Claim: This is a topological sorting.
Why? If there is an edge from u to v, then v has to finish
first. Easy to see if our DFS started at u before starting at v. What
if we started at v first (like u=D,v=B above)? In this case, we would
finish v before even starting u since there can't be a path from v to
u (else wouldn't be acyclic).
Note: topological sorting in linear time (unlike regular sorting)
Note: can use same alg to tell if graph has any cycles.
------------
PROBLEM #3: SHORTEST PATHS IN WEIGHTED GRAPHS
Given a (possibly directed) graph with costs/lengths on edges, and one
node specified as a "goal" node, find the shortest path from every
node in the graph to the goal. Will give two algs: one that handles
edges of negative cost but is slower and uses Dynamic Programming
(Bellman-Ford), and one that is faster but requires all edges to have
nonnegative weight (Dijkstra's alg).
30 30
-- picture -- 5-------------------3-----------------4
| ^ |
10 | -20| 15 |
| ^ |
| | |
2-------------------1-----------------0--
30 50 Goal
BELLMAN-FORD algorithm. Bellman is guy who invented DP. Works even
if have negative-cost edges (but these should be directed -- otherwise
problem doesn't make sense since could go back and forth racking up
bonus points forever. Similarly, assume no negative-cost cycles).

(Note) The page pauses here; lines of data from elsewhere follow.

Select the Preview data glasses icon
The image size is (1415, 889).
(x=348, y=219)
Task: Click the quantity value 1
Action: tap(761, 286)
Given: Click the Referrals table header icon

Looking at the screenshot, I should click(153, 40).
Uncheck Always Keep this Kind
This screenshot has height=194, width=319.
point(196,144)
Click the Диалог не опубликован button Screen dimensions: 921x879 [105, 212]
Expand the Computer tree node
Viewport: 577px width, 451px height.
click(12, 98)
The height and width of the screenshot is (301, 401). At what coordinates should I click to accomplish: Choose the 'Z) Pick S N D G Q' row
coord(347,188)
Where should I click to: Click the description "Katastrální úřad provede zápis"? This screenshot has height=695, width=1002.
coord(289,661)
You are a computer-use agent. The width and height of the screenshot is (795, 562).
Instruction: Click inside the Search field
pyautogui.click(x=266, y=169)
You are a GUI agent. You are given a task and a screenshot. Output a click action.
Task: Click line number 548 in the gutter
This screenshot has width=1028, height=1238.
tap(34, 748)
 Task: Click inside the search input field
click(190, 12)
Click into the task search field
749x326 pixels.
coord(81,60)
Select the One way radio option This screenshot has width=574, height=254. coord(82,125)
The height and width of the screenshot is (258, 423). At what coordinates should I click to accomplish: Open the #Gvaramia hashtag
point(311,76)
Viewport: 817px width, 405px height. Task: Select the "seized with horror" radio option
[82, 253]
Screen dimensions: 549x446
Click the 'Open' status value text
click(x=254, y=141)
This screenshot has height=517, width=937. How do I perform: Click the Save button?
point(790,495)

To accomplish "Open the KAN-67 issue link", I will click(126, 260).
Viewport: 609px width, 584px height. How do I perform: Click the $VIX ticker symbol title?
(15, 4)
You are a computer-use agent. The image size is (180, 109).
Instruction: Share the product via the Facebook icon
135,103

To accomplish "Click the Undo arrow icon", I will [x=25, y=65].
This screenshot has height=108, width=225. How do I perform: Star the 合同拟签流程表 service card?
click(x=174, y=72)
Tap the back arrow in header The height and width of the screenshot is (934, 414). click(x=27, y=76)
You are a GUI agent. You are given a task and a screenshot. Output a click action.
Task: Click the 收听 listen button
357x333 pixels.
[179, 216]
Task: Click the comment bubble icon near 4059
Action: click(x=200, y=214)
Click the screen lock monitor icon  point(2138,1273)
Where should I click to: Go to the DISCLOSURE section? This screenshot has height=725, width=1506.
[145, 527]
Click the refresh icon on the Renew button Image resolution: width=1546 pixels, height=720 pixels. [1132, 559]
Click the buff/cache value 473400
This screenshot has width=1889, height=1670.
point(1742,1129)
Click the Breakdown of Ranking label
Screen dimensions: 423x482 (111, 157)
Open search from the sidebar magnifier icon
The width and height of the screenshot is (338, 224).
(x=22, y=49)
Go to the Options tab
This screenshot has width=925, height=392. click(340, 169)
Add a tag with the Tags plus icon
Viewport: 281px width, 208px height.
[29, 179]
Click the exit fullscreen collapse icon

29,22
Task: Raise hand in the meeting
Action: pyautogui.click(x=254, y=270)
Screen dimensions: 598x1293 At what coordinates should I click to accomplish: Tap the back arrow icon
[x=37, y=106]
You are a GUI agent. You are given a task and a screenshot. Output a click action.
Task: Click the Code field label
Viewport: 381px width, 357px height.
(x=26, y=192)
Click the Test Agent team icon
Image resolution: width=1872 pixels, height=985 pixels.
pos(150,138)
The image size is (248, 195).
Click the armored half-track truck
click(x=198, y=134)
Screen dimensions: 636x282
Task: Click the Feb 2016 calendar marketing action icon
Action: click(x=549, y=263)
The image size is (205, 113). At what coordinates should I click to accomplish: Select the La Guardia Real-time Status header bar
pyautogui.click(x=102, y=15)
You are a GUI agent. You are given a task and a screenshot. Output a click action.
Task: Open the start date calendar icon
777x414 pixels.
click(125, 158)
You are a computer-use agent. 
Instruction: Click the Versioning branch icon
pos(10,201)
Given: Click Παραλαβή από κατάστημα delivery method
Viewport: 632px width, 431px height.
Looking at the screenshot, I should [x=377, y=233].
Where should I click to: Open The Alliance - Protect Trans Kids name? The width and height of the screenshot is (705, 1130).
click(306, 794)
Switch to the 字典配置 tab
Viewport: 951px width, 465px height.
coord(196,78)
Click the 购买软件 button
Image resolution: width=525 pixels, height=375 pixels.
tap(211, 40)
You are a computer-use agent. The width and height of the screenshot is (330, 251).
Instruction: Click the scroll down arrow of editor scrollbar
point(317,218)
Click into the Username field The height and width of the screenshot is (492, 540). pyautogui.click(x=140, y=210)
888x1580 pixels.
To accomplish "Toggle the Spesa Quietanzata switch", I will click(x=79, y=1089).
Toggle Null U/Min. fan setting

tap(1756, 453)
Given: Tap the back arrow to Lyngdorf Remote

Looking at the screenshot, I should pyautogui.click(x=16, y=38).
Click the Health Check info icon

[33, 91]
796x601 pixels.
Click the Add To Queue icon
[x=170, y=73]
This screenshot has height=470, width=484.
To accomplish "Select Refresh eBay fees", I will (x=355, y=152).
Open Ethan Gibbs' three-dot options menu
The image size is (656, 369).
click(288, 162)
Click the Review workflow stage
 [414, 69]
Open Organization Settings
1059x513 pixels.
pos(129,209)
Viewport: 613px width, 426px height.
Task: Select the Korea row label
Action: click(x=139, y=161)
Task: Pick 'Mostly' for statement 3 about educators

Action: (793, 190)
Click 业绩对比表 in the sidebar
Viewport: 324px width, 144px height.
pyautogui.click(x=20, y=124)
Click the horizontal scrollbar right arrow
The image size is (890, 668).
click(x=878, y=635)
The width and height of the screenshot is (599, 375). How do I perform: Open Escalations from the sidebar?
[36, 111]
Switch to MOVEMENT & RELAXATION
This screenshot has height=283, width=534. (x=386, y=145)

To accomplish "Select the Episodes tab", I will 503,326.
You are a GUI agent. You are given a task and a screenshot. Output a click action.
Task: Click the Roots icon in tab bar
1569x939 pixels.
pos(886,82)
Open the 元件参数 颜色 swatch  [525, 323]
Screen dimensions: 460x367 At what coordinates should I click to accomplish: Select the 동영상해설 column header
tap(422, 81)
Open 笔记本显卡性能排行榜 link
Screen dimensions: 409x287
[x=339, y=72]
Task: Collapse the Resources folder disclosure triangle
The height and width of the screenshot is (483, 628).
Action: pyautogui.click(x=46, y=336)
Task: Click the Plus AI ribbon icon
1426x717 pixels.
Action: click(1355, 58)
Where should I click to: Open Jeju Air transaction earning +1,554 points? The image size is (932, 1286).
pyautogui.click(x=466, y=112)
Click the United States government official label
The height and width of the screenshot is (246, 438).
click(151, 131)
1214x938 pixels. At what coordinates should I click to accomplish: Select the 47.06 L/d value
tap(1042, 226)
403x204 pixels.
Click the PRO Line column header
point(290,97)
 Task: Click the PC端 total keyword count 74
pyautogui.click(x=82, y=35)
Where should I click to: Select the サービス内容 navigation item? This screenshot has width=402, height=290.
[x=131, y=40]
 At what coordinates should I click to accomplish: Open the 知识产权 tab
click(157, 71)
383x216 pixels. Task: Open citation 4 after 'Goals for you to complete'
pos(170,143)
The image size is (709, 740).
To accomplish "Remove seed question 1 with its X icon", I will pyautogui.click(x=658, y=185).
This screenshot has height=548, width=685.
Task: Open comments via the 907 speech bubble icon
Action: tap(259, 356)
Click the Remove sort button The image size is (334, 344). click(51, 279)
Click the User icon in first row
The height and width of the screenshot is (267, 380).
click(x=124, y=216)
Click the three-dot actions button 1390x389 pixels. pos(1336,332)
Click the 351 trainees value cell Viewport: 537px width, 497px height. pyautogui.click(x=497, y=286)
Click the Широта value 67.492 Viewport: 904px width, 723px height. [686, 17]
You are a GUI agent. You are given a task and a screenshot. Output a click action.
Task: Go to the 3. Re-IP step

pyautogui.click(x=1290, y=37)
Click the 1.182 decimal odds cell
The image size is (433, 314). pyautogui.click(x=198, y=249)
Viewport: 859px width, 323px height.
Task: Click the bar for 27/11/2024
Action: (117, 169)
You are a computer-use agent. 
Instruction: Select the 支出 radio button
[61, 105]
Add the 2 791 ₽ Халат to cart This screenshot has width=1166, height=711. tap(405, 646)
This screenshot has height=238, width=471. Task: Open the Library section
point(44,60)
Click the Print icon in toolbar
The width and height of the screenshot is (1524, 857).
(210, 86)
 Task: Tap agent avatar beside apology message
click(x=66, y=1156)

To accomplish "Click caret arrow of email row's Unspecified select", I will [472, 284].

Alg idea: find shortest path that uses 1 or fewer edges (if it exists)
use to find shortest path that uses 2 or fewer edges (if it exists).
use to find shortest path that uses 3 or fewer edges (if it exists).
... [how far do we need to go?]
use to find shortest path that uses V-1 or fewer edges.
BELLMAN-FORD pseudocode: as usual for DP, let's just compute
*distances* first, and then can reconstruct the paths.
initialize d[v][0] = infinity for v != goal, 0 for goal.
for i=1 to |V|-1:
for each v not equal to goal:
d[v][i] = MIN(d[x][i-1] + len(vx) ))
v->x
Inner MIN operation takes time proportional to out-degree of v. So,
inner for-loop takes time O(sum of out-degrees of all nodes) = O(E).
--> total time is O(|E|*|V|).
How to recosntruct the paths? If you're at vertex v at distance d[v],
move to node x such that d[v] = d[x] + len(vx).
===============================================================================
Faster alg: Dijkstra's algorithm. Idea is to build up shortest-path
tree in greedy way. Only guaranteed to work if no negative-weight edges.
E.g.,
5 10
A-----B-----C
| | |
1| 1| |5 goal = A.
| 2 | 4 |
D-----E-----F
DIJKSTRA's ALG
--------------
initialize:
- tree = {goal}. No edges. goal.dist = 0.
invariant: nodes in tree have correct distance to goal.
repeat:
- for each node x that's a neighbor of tree (x is a FRINGE node) compute:
x.dist = min [ v.dist + length(e) ]
edges e=(x,v)
v in tree
- put x of minimum x.dist into tree, connecting it via the argmin
(the edge that caused x.dist to be what it is)
[do above example]
Claim: even if some of dists are wrong, the *minimum* one
is correct.
Proof: say x is the fringe node of smallest x.dist. What does the
*true* sortest path to x look like? The point is that the first node
this path hits once it exits the tree has to be x, since if it was
some other node y, then its length would have to be at *least* y.dist,
which is greater than x.dist.
Notice that this argument would break down if there was a
negative-cost way of getting from y to x. That's why Dijkstra's
algorithm doesn't allow negative-cost edges.
------
To implement this efficiently, want to store fringe in some kind of
data structure. Need to be able to insert pairs (node, dist) and
need to be able to modify the dist field (actually, only decrease it, which
simplifies things). Need to be able to remove the minimum. We can
use a heap to do this in which case each operation takes worst-case O(log V)
time. There are O(E) operations (each node x on the fringe gets
updated at most degree(x) times), so total is O(E log V).
Actually, there's a more complicated data structure called a Fibonacci
heap where insert and remove min are still O(log V), but
decrease-value takes O(1) *amortized* time. This is nice since only
O(V) inserts and deletes, but potentially O(E) decrease-values. So,
total time is now O(E + V log V). This is better if lots of edges.